[BEGIN PASSAGE PROVIDED]

Although it's noted above as a new/changed block, the updated instruction decode queue (aka allocation queue) was actually one of the changes made to improve single threaded performance in Ivy Bridge.
The instruction decode queue (where instructions go after they've been decoded) is no longer statically partitioned between the two threads that each core can service.
The big changes in Haswell are at the back end of the pipeline, in the execution engine.


Page 7

Prioritizing ILP

Intel has held the single threaded performance crown for years now, but the why is really quite easy to understand: it has prioritized extracting instruction level parallelism with every generation. Couple that with the fact that every two years we see a "new" microprocessor architecture from Intel and there's a recipe for some good old evolutionary gains. The table below shows the increase in size of some major data structures inside Intel's architectures for every tock since Conroe:
Intel Core Architecture Buffer Sizes
  Conroe Nehalem Sandy Bridge Haswell
Out-of-order Window 96 128 168 192
In-flight Loads 32 48 64 72
In-flight Stores 20 32 36 42
Scheduler Entries 32 36 54 60
Integer Register File N/A N/A 160 168
FP Register File N/A N/A 144 168
Allocation Queue ? 28/thread 28/thread 56
Increasing the OoO window allows the execution units to extract more parallelism and thus improve single threaded performance. Each generation Intel is simply dedicating additional transistors to increasing these structures and thus better feeding the beast.
This isn't rocket science, but it is enabled by Intel's clockwork fab execution. Designers can count on another 30% die area to work with every 2 years, so every 2 years they increase the size of these structures without worrying about ballooning the die. The beauty of evolutionary improvements like this is that when viewed over the long term they look downright revolutionary. Comparing Haswell to Conroe, the OoO scheduling window has grown by a factor of 2x, despite generation to generation gains of only 14 - 33%.


Page 8

Haswell's Wide Execution Engine

Conroe introduced the six execution ports that we've seen used all the way up to Ivy Bridge. Sandy Bridge saw significant changes to the execution engine to enable 256-bit AVX operations but without increasing the back end width. Haswell does a lot here.
Just as before, I put together a few diagrams that highlight the major differences throughout the past three generations for the execution engine.

[END PASSAGE PROVIDED]
[BEGIN SUPPLIED ENTRIES]

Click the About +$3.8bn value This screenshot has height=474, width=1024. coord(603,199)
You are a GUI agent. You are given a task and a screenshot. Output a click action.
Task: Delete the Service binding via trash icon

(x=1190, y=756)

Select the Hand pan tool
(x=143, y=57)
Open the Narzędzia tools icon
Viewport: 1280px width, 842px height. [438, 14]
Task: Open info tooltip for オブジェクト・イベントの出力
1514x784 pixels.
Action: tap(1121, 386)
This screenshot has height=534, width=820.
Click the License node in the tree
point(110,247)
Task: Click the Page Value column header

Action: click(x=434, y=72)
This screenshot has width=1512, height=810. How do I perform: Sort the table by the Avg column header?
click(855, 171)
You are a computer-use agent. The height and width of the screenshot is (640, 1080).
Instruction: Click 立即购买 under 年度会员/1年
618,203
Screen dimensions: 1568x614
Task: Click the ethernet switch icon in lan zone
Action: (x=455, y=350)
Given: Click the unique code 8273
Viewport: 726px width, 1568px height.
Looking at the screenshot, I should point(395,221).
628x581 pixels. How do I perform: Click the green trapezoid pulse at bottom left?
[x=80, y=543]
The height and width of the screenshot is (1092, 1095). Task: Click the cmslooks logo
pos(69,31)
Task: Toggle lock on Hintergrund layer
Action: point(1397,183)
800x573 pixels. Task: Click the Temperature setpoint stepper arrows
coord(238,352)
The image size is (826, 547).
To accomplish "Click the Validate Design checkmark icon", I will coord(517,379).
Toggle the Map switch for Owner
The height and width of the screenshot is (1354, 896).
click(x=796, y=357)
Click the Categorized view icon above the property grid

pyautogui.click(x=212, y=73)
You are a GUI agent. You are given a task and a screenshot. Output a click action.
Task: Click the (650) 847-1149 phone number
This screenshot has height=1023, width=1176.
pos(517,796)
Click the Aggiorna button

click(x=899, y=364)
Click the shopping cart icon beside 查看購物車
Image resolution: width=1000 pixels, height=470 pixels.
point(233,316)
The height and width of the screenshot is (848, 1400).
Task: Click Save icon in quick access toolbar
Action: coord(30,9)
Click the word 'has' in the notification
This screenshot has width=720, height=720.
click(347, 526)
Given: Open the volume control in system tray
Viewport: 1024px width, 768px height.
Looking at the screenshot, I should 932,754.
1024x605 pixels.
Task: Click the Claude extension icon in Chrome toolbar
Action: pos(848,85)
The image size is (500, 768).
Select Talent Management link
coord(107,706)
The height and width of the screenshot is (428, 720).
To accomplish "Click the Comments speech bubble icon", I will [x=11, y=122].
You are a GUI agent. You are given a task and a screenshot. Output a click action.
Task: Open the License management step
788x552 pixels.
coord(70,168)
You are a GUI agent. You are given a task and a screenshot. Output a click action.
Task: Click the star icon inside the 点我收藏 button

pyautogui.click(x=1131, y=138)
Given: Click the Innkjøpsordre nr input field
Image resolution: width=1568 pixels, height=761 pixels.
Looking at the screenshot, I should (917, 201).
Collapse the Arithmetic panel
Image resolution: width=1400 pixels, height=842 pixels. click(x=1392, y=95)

[END SUPPLIED ENTRIES]

» **YOUR TASKS**:
(a) Please reproduce the stretch of the Haswell passage from "The instruction decode" through "core can service.".
(b) Answer these questions from the Haswell passage, marking each answer to match:
(i) What other name does the instruction decode queue go by?
(ii) How much additional die area can designers count on every 2 years?
(iii) How many execution ports did Conroe introduce?

» **ANSWERS FOR THE TASKS**:
(a)
The instruction decode queue (where instructions go after they've been decoded) is no longer statically partitioned between the two threads that each core can service.

(b)
(i) The allocation queue.
(ii) 30%.
(iii) Six.